◆ **Listed records**
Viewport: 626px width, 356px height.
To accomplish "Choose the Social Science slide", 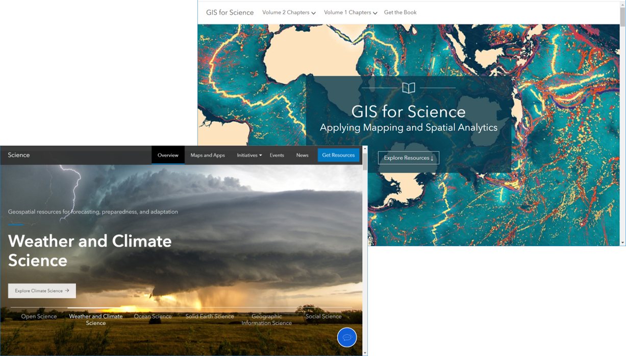I will tap(323, 317).
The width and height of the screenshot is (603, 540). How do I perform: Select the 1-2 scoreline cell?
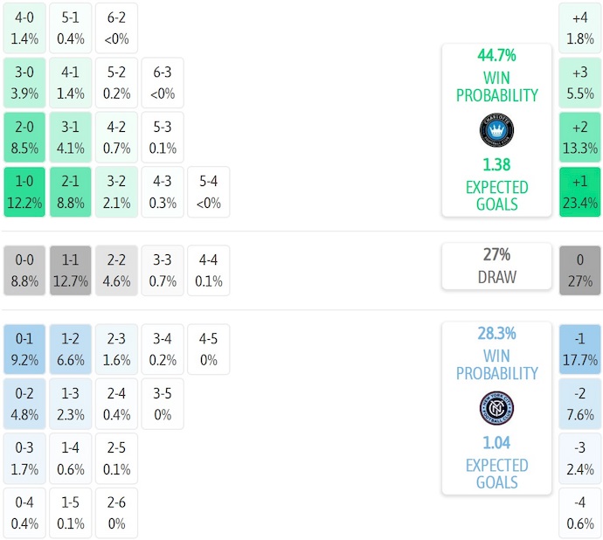[x=70, y=348]
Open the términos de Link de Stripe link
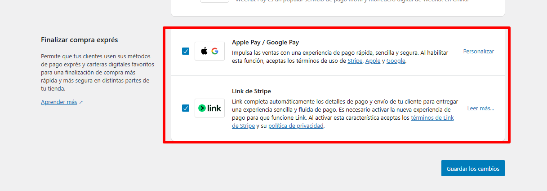This screenshot has width=547, height=191. [x=432, y=118]
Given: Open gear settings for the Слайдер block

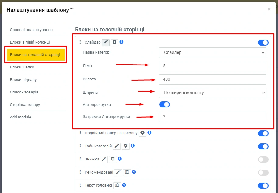Looking at the screenshot, I should [114, 42].
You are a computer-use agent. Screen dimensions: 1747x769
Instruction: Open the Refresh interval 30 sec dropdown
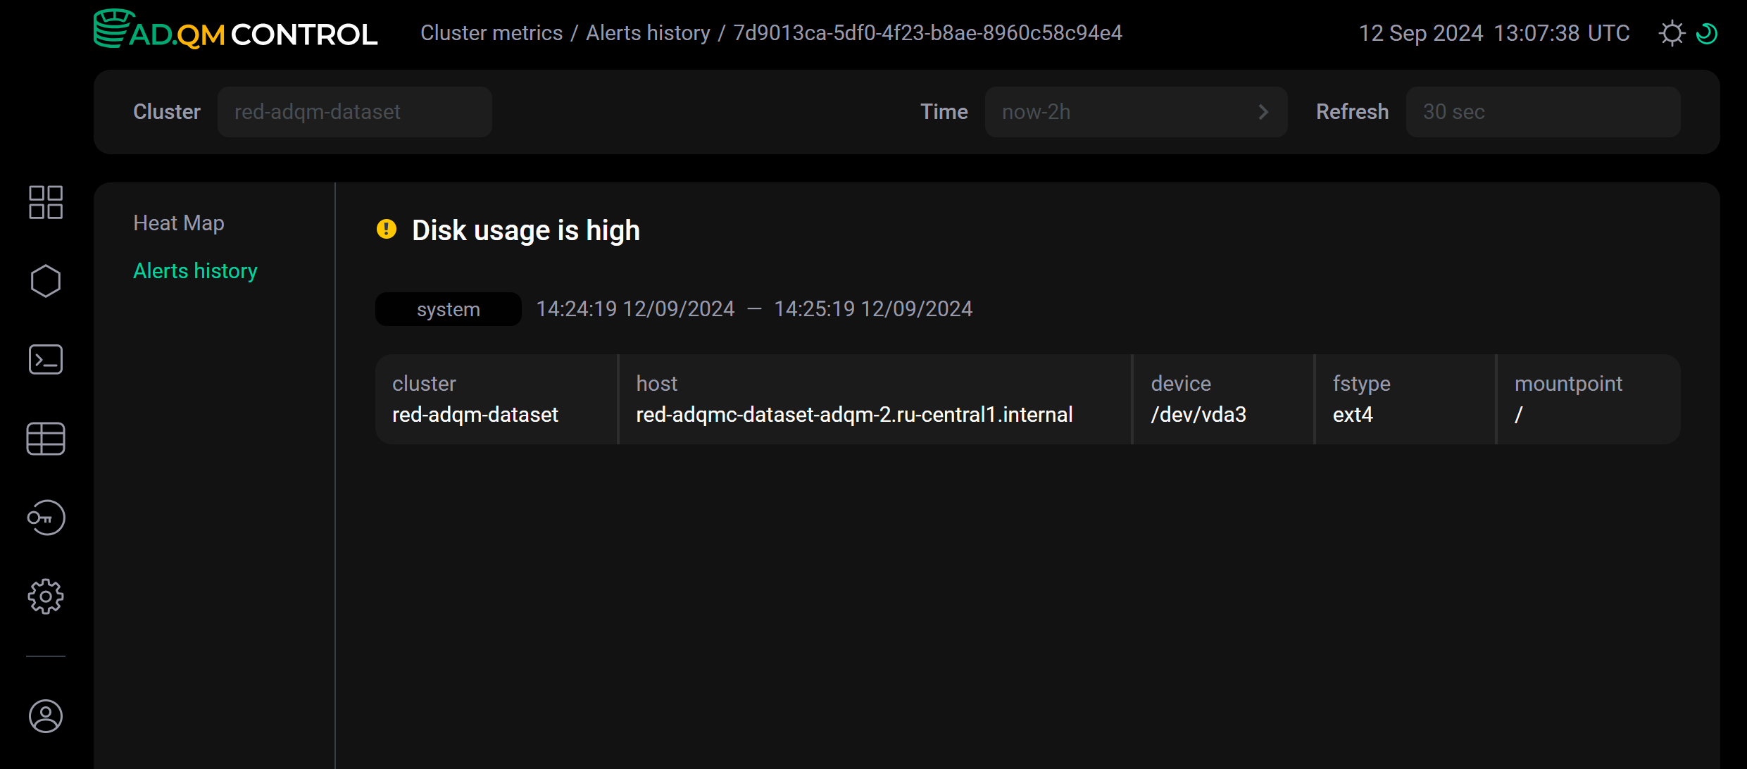pyautogui.click(x=1543, y=111)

◆ **Aim of the task**
Rewrite the lines from the one containing "The width and" through the end of the listing, both included, with "dropdown" changed to "menu" and nothing else altered. Leave the pictures out of your answer.

◆ **Task answer**
The width and height of the screenshot is (603, 540). How do I perform: Select the 1-2 scoreline cell?
[x=70, y=348]
Open the términos de Link de Stripe link
This screenshot has width=547, height=191. [x=432, y=118]
Given: Open gear settings for the Слайдер block

Looking at the screenshot, I should [114, 42].
You are a computer-use agent. Screen dimensions: 1747x769
Instruction: Open the Refresh interval 30 sec menu
pyautogui.click(x=1543, y=111)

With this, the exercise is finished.